Si des chansons comme « The Captain » pouvaient laisser supposer des orientations futures déconcertantes, nul doute que les aficionados de « Silent Shout » et titres comme « Neverland » et « Marble House » tomberont des nues à l’écoute du nouvel album de The Knife. Effectivement après l’épisode Fever Ray, Karin et Olof Dreijer ont décidé de radicaliser le propos sur « Tomorrow, In A Year ». Armé d’un concept aussi ambitieux qu’opaque, le duo suédois a décidé de s’entourer de collaborateurs comme Mt. Sims, Planningtorock et la cantatrice Kristina Wahlincafin afin de mettre en œuvre un opéra inspiré de la vie de Charles Darwin et de son ouvrage « L’Origine des espèces ».
Le concept est ardu car il s’agit bien évidemment d’un opéra électronique à fortes connotations expérimentales.
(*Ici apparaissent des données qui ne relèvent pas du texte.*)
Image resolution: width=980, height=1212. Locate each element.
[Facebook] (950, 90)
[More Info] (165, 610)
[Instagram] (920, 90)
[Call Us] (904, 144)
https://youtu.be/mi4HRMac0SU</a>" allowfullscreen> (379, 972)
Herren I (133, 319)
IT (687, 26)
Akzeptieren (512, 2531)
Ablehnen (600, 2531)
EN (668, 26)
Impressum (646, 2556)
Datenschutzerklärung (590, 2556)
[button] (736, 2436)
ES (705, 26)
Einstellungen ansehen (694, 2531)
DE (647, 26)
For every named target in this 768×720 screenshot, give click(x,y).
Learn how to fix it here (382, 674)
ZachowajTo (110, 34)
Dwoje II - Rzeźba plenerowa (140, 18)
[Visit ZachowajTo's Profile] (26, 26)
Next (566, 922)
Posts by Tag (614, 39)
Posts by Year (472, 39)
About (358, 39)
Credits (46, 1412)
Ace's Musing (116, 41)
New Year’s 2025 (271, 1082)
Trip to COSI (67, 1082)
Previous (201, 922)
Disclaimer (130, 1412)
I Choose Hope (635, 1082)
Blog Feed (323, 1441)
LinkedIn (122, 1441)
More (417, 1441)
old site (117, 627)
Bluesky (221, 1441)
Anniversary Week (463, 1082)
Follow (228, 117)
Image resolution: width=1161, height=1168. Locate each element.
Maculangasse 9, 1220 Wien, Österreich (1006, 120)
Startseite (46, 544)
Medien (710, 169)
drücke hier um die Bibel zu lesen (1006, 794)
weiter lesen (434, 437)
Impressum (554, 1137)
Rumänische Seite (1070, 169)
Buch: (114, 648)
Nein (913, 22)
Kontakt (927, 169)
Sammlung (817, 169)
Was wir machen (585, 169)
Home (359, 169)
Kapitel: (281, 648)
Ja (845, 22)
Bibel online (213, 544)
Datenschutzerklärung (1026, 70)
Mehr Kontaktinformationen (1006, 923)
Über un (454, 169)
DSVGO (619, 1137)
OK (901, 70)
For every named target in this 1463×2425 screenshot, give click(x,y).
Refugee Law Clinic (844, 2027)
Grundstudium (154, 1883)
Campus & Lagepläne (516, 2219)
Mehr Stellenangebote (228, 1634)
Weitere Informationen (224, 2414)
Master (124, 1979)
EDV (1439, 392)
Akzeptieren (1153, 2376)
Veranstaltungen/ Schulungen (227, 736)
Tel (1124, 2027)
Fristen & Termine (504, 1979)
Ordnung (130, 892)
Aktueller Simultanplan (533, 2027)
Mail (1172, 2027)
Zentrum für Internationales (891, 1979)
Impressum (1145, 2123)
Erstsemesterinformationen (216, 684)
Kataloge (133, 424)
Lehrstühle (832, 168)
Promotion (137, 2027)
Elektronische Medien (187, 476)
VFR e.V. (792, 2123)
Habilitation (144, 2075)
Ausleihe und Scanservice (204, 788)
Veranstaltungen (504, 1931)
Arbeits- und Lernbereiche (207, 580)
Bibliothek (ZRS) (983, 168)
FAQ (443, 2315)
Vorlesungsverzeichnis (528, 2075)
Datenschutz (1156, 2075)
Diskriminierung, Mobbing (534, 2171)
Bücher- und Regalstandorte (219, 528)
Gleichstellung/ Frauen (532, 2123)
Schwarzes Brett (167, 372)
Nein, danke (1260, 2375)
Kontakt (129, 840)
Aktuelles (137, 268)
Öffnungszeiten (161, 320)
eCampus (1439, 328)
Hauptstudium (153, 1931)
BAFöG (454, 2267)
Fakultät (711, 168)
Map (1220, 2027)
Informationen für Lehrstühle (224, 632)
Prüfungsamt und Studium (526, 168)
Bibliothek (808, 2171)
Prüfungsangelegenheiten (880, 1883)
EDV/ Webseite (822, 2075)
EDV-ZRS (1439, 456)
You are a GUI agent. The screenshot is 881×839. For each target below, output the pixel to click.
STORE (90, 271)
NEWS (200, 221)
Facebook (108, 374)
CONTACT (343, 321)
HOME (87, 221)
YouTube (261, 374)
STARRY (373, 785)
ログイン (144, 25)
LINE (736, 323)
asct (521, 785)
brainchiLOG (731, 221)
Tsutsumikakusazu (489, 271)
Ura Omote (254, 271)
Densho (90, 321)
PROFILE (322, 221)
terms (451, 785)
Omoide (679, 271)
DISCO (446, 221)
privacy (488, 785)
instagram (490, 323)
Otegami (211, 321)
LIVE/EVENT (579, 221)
Dès « Epochs » et « « Geology », on sait que The Knife ne fera rien pour nous ménager et livrera un album égoïste qui n’aura pour unique objectif que d’assouvir la folie de ses créateurs. Les voix aigues se posent sur des distorsions sonores dénuées de toutes mélodies, tandis que certaines plages se résument à une succession de crissements qui varient sur différentes fréquences (« Variation Of Birds »).
Mon intention première était donc de louer la démarche mais de conspuer ces collages sonores sans queue ni tête que même la Fondation Quartier n’aurait pas accepté pour égayer une exposition post-moderne. Effectivement « Tomorrow, In A Year » est un disque d’une rare prétention qui ne cesse de toiser l’auditeur de haut en le renvoyant à sa propre petitesse d’esprit. Tantôt désagréable, tantôt manipulateur, The Knife s’y perd, comme s’il n’avait pas été en mesure de finaliser leur travail et que tout l’album n’était composé que d’exercices de style de studio (« Letter to Henslow »). C’est cela ! Bien au-delà des inepties expérimentales, c’est surtout cette impression de se retrouver face à des chutes de studio qui agace le plus (« Schoal Swarn Orchestra »). En comparaison de certaines parties de cet album, « Monoliths & Dimensions » de Sunn O))) semble être un modèle d’accessibilité, tant le drone métallique semble plus chaleureux que le drone électronique.
Et pourtant aussi insupportable puisse être ce « Tomorrow, In A Year », une étrange force m’oblige sans cesse à y revenir, comme si l’album recélait un mystérieux trésor et que je refusais de m’enfuir sans me l’être approprié. Une insondable beauté se cache ainsi derrière des chansons comme « Upheaved » et « Annie’s Box », tandis que la fin de l’œuvre révèle de grands frissons psycho-émotionnels avec le shamanique « Colouring Of Pigeons » et le technoïde « Seeds ».
Oubliez l’ennui et plongez dedans sans retenue car rarement un disque aussi peu concerné par le plaisir auditif aura été si intriguant.